__Work item__.
The records below are to be duplicated exactly as they appear.

__Collected data entries__.

——

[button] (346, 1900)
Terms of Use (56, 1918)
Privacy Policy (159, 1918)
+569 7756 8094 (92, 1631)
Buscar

——

__Task answer__.
[button] (346, 1900)
Terms of Use (56, 1918)
Privacy Policy (159, 1918)
+569 7756 8094 (92, 1631)
Buscar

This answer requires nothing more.